Hash Tables

Overview

Hash Tables allow you to do very quick lookup (random access) for unordered datasets. They go by several other names:

  • Maps / Hash Maps (C/C++)
  • Dictionaries (Python)
  • Associative Arrays (Bash)

Hash Functions

Hash functions are mathematical operations that take strings as input, and provide numbers as output.

  • Insert a unique string and get a unique number
  • Output is consistently linked to input (the function gives the same output every time)
  • Different inputs shouldnt map to the same output (collision)

A hash table simply uses a hash function to map strings into positions of an array.

Usecases

  • Need fast lookup for unordered (non-sequential) data

  • Preventing duplicate entries

  • Use as a cache (remember recently used data)

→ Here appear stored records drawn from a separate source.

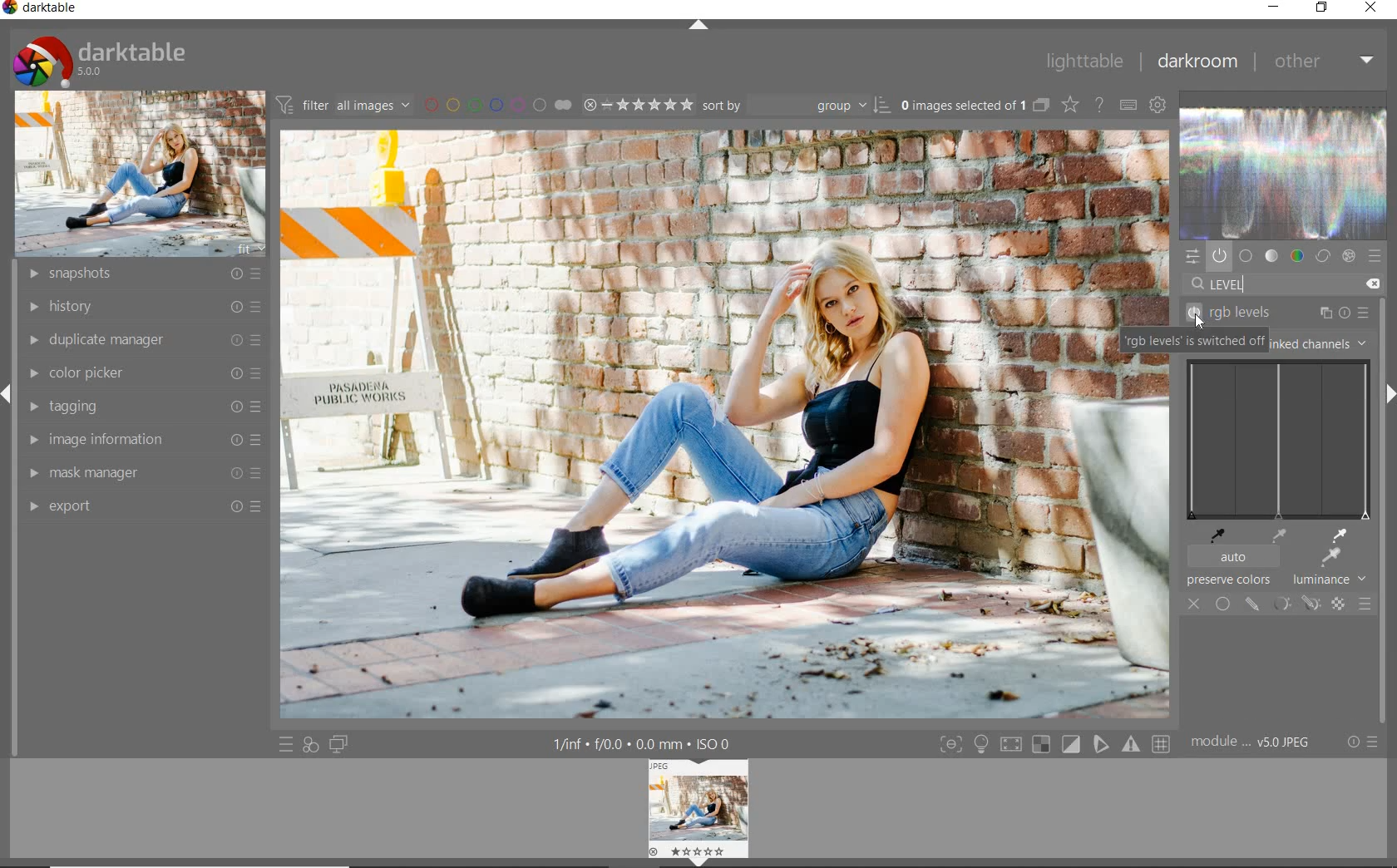 The width and height of the screenshot is (1397, 868). I want to click on rgb levels is switched off, so click(1195, 343).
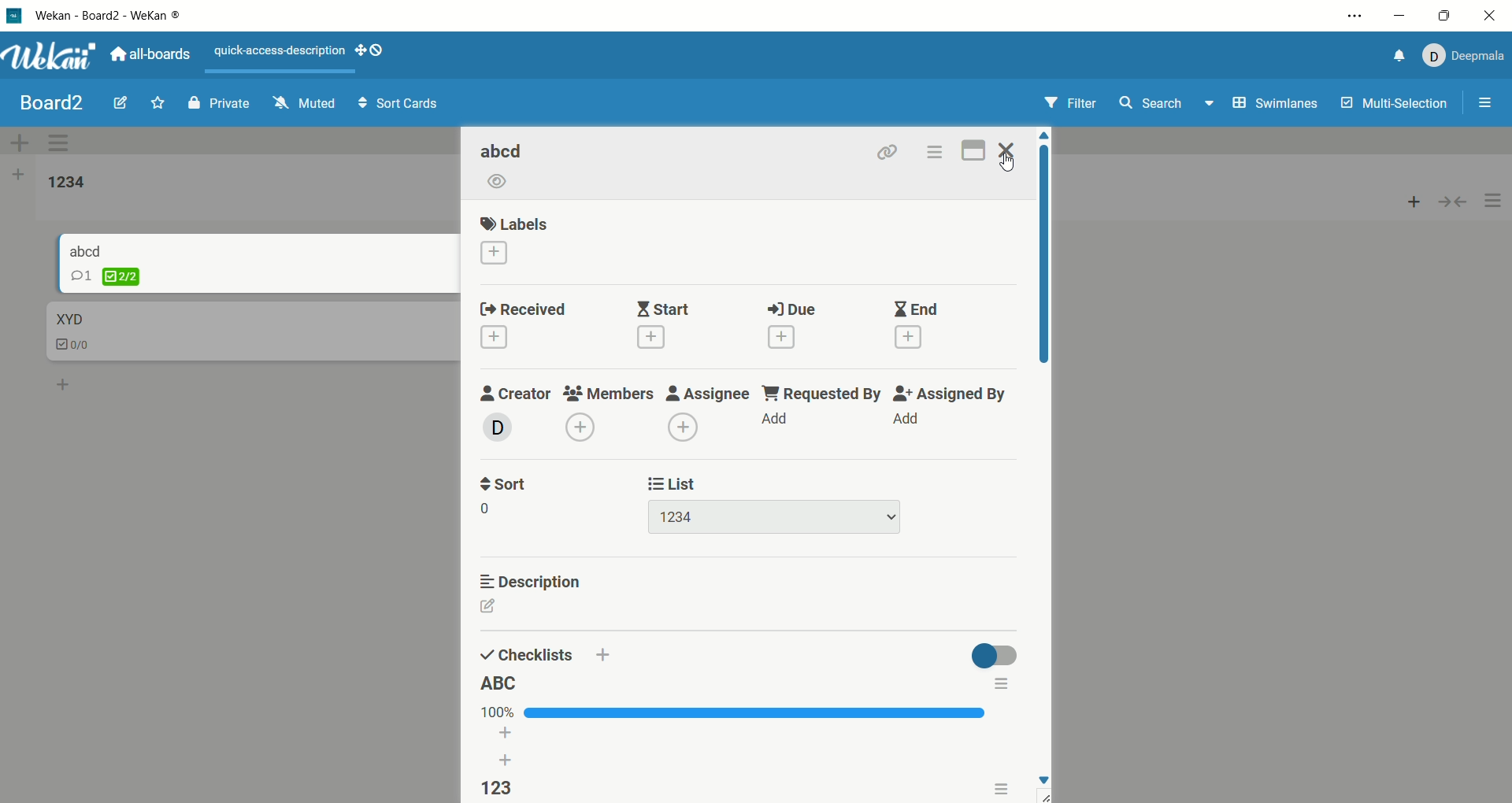  What do you see at coordinates (514, 408) in the screenshot?
I see `creator` at bounding box center [514, 408].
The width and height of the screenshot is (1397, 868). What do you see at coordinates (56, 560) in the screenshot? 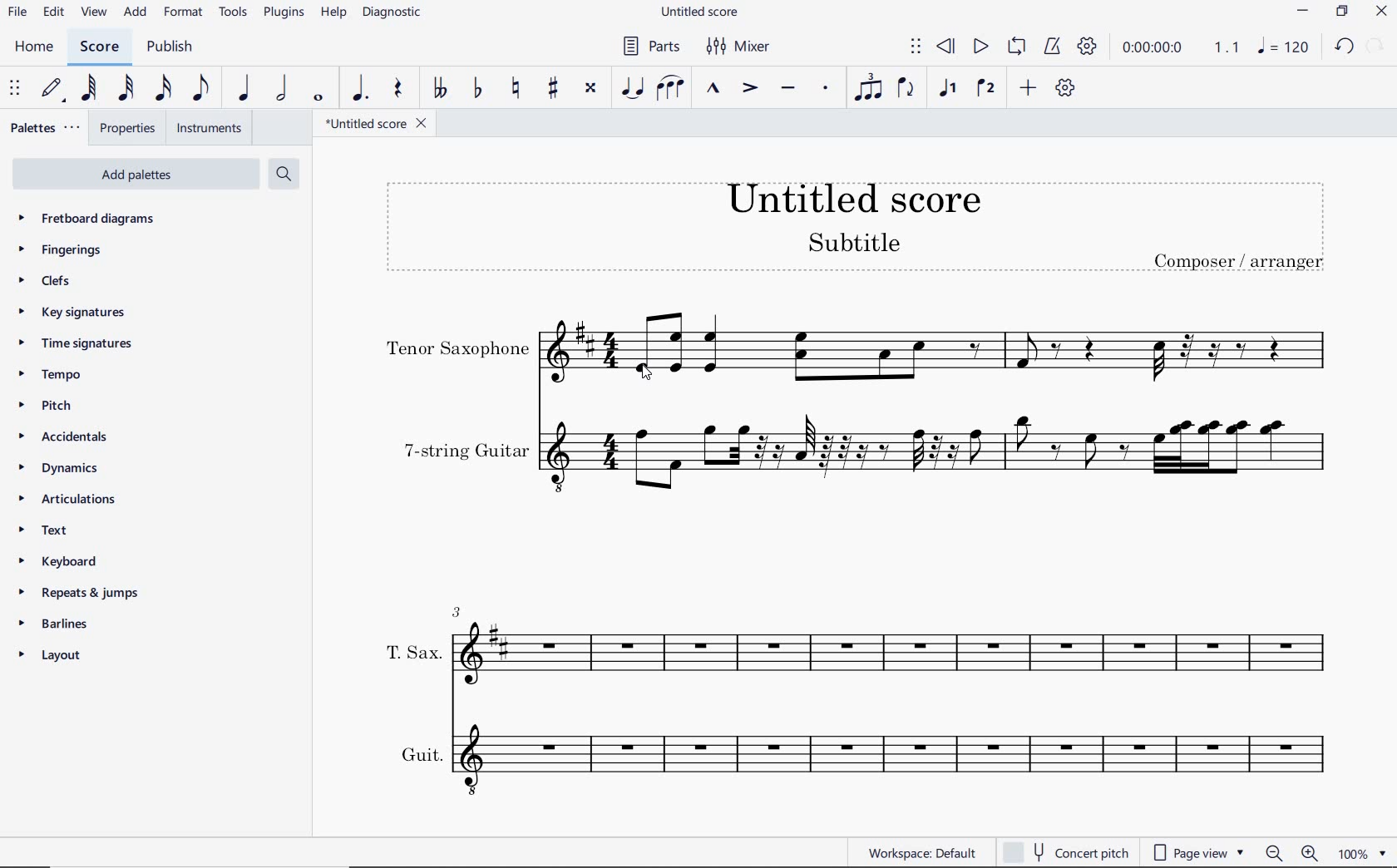
I see `KEYBOARD` at bounding box center [56, 560].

  • Model relationships between one object and another

Hash Collisions

We said that hash functions always map different keys to different slots. In reality, it's really hard to make a hash function where every input gives a different output.

Dealing with Collisions

The simplest way to deal with a collision is to replace the entry at a location with a linked list. Each overlapping entry would be contained in the list.

Doing this too much can severly decrease the performance of the table, since you end up with a linked list, right?

Hash Table Performance

Average Worst
Search O(1) O(n)
Insert O(1) O(n)
Delete O(1) O(n)

To improve performance, we need to limit collisions:

  • Keep a low Load Factor
  • Use a good Hash Function (it should spread items around very evenly)

Load Factor

Load factor: (number_of_filled_slots / total_number_of_slots)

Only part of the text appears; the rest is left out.